◆ **What to work on**
Count the lines of the records that contain the string "Task", treating uppercase and lowercase as distinct, and give only that number.
## begin
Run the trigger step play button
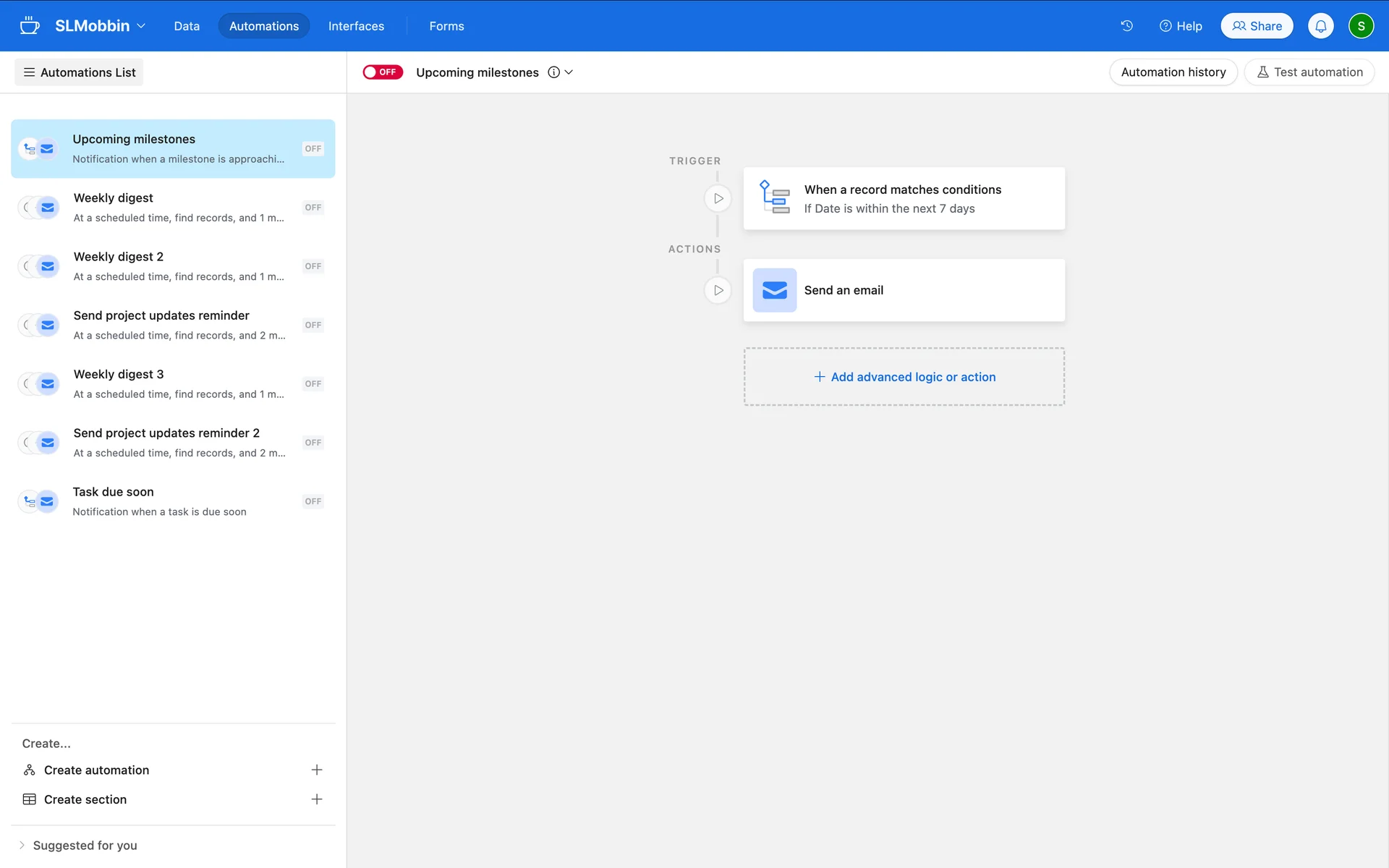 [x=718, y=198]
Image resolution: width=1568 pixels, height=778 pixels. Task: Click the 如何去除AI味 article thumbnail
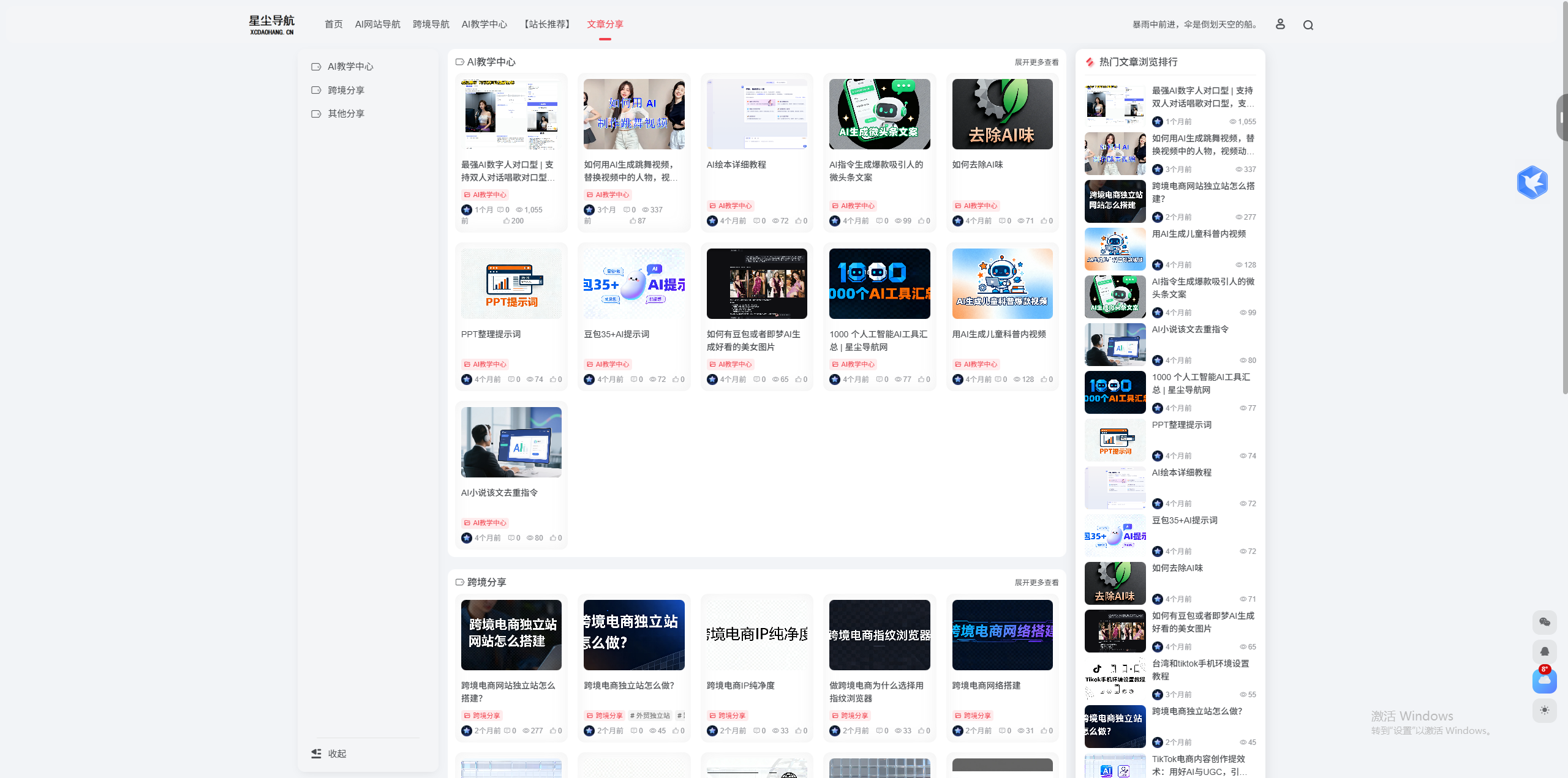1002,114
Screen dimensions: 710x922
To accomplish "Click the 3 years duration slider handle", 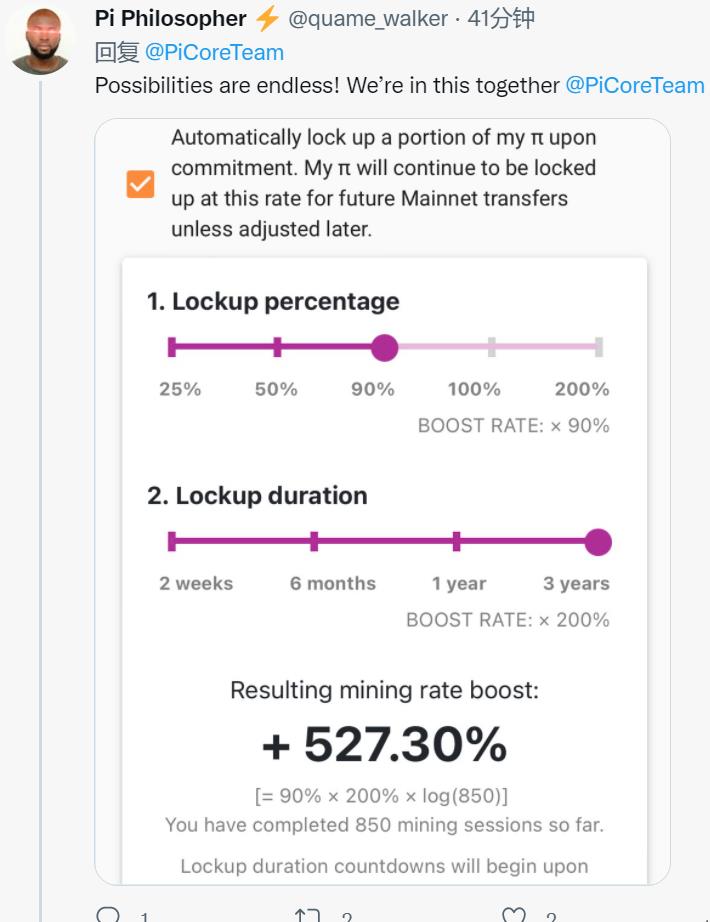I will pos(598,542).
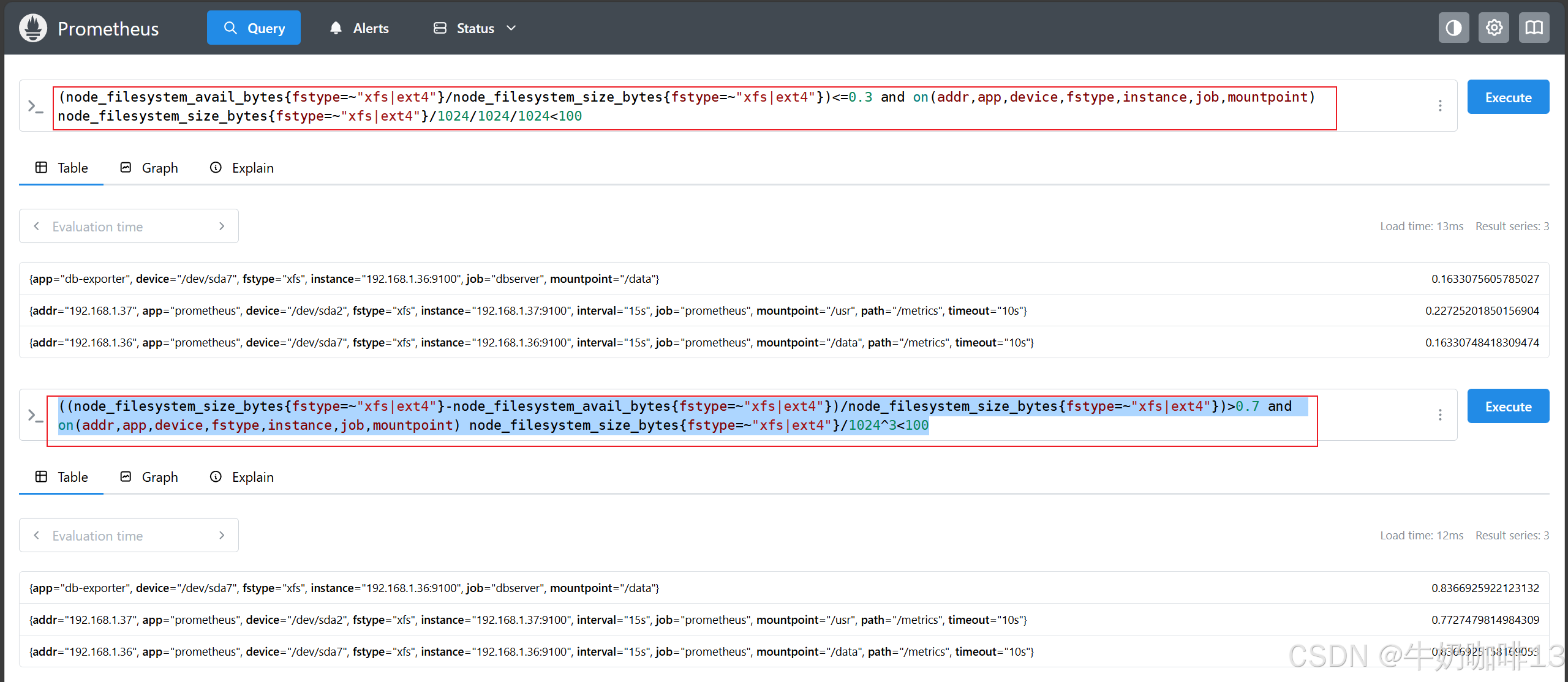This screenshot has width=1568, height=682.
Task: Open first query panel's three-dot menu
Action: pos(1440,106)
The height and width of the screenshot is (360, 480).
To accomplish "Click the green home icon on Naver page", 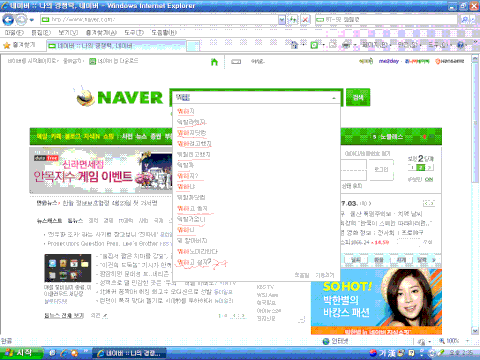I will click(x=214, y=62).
## end
◆ **Response for this exercise**
2